For anyone who's serious about investigating, diagnosing and exploring the way that computer networks work, there are a handful of tools that are always top of the list. Probably the best-known is Nmap. It's what you use to find out about all the devices on a network, so that you can then perhaps explore one or more of them in further detail.
As a way of understanding more about what's connected to your home network via your broadband router, it's a great tool. For checking that your computers aren't accessible to the world, it's invaluable.
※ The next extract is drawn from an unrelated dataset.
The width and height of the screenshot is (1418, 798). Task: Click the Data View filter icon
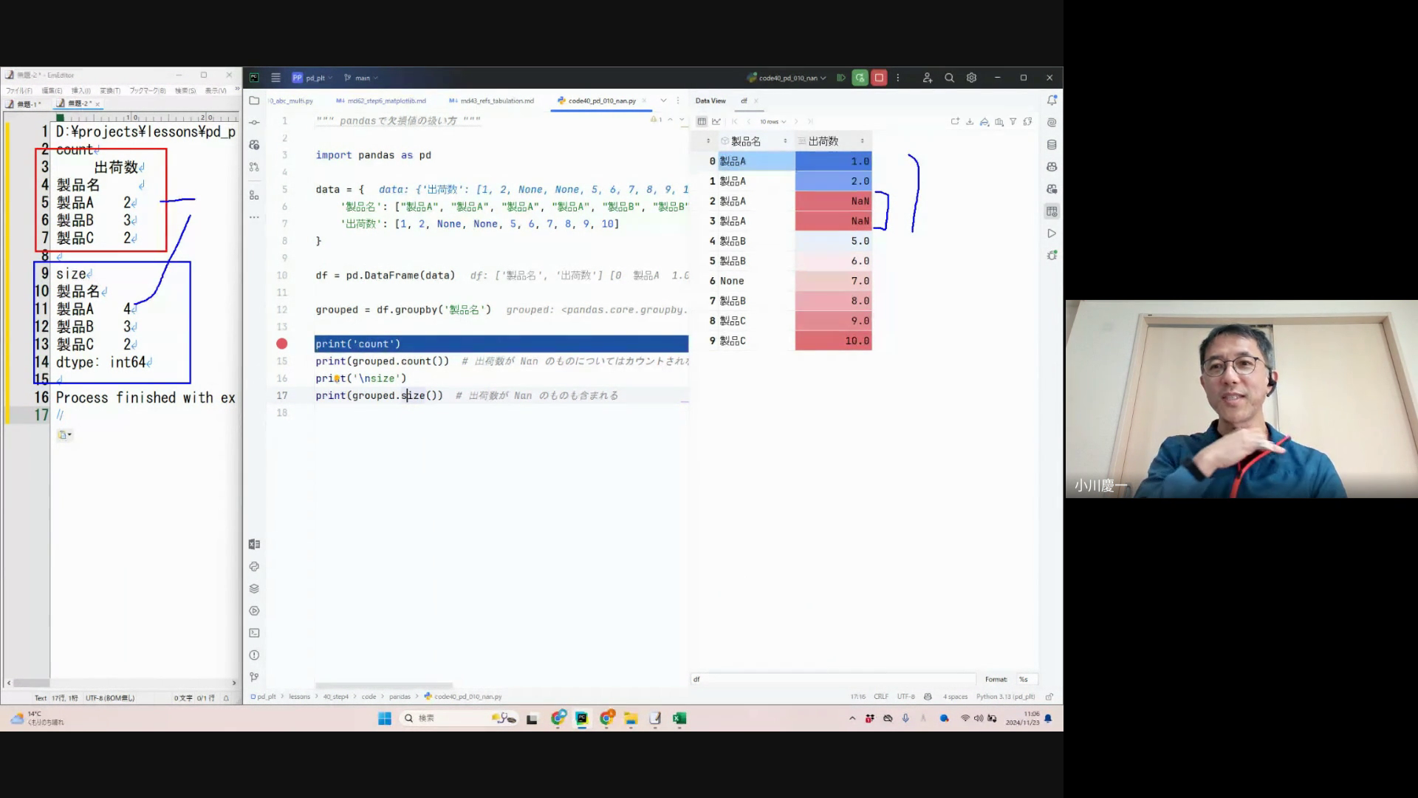tap(1013, 122)
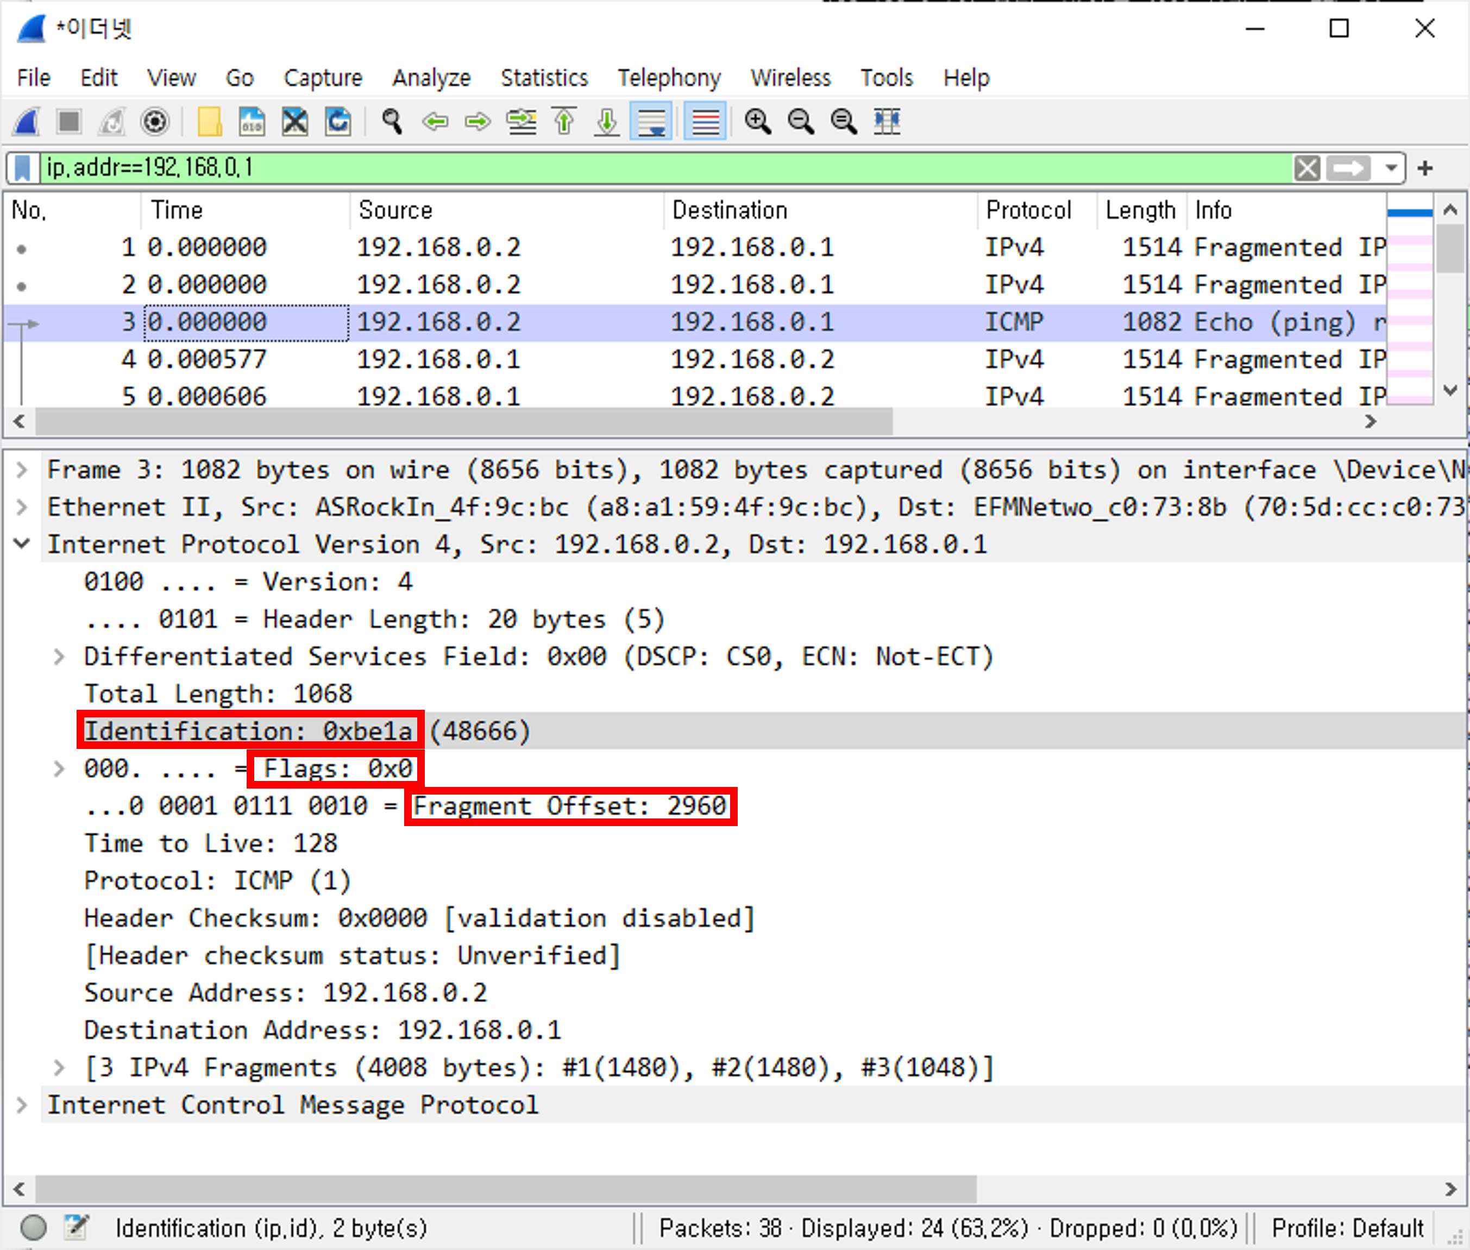Open the Analyze menu
This screenshot has height=1250, width=1470.
pos(431,77)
For troubleshooting problems or finding the answers to complex questions, it's also handy. For example, you plug in a new device on your network such as a camera or a thermostat and you want to know what IP address it's been allocated and which of its ports are open for communication. A singe command in Nmap will scan your entire network in seconds and tell you. And if there are any devices on your network which you don't recognise, such as someone else using your wifi, it'll alert you to that situation too.
Nmap is officially a command-line tool, with a syntax that's notoriously difficult understand or remember. But thankfully the Windows version ships with an installer that also adds a GUI front end, so everything is on display and accessible with a few clicks.
You'll find the latest, brand new Nmap version 7 available to download now at https://nmap.org/download.html#windows and it runs to around 25 MB. The program is malware-free according to VirusTotal and Web of Trust. Note that the installer will also want to install something called WinPcap, which is harmless and necessary. You'll probably also receive a warning from your PC's firewall - again, this is safe to allow.